DATASET EXTRACT —

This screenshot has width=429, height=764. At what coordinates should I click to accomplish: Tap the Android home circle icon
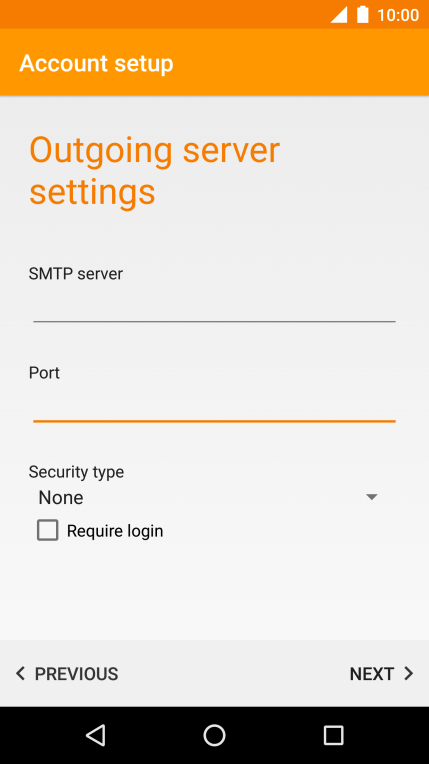[214, 735]
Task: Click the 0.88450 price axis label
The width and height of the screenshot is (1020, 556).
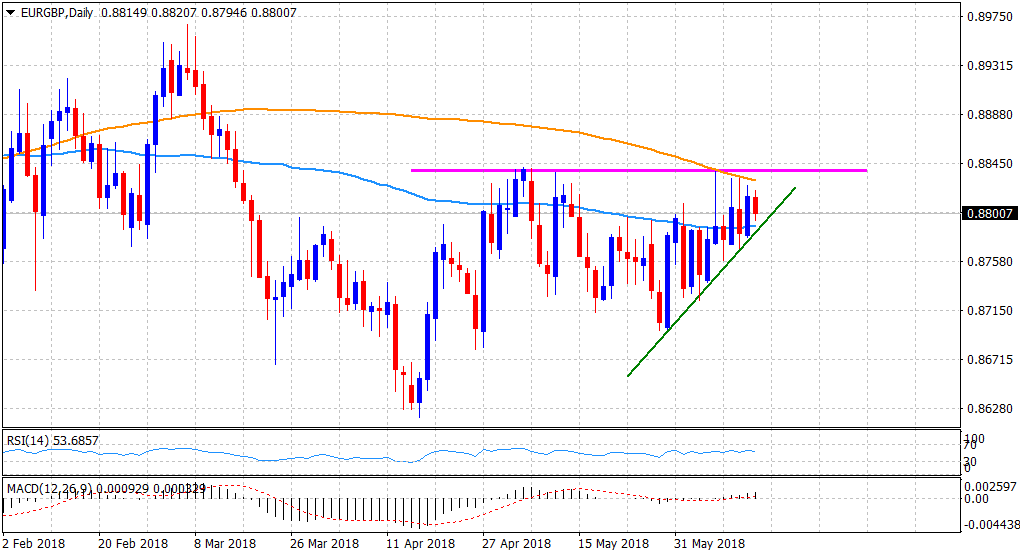Action: pos(987,164)
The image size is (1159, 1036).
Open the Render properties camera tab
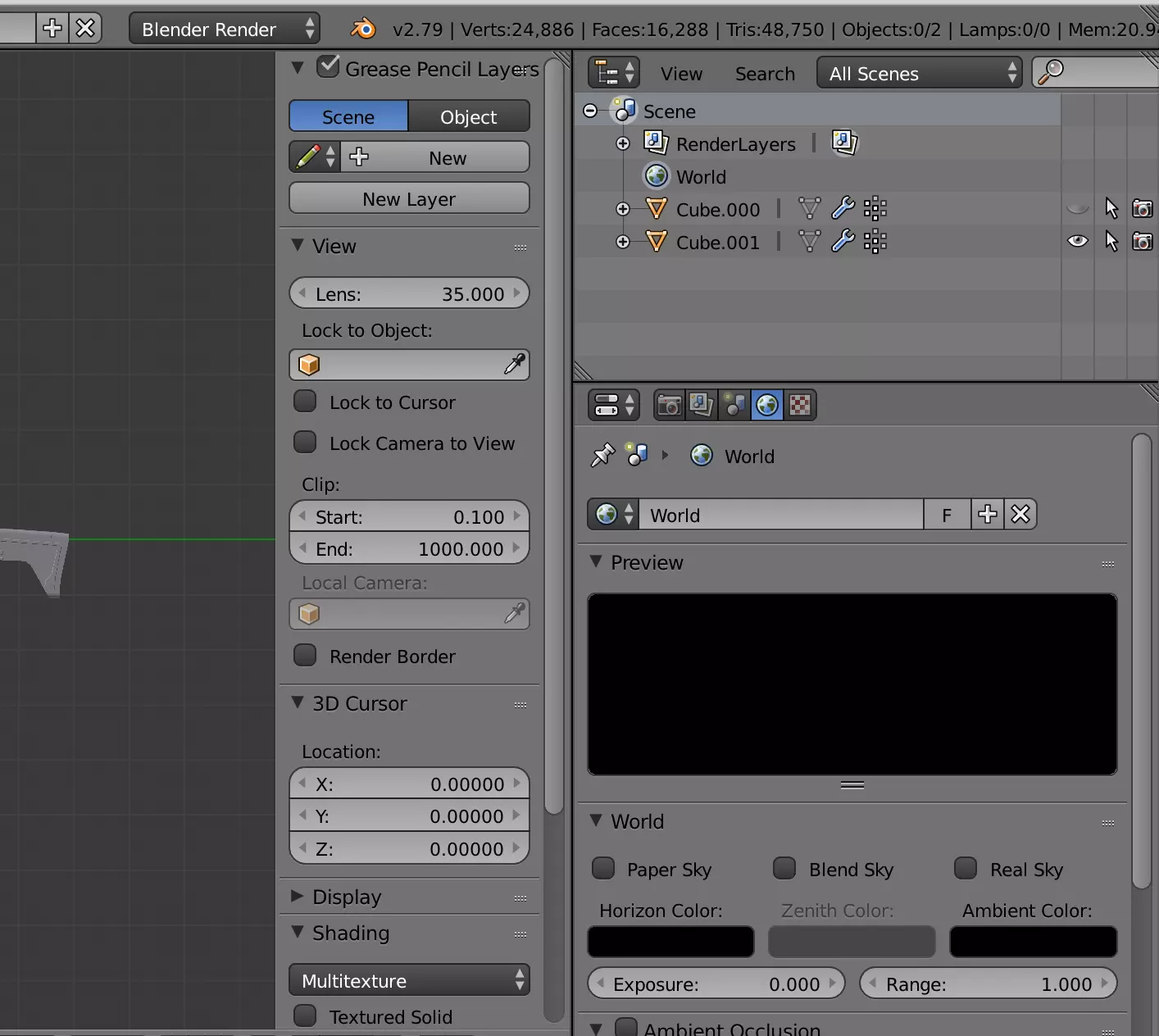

WHAT YOU ARE ASKED TO DO —
Output all of the data exactly. Skip the pictures.

YOUR RESPONSE —
This screenshot has width=429, height=764. At what coordinates should I click to accomplish: Tap the Android home circle icon
[214, 735]
Task: Click the 0.88450 price axis label
The width and height of the screenshot is (1020, 556).
Action: pos(987,164)
The image size is (1159, 1036).
Open the Render properties camera tab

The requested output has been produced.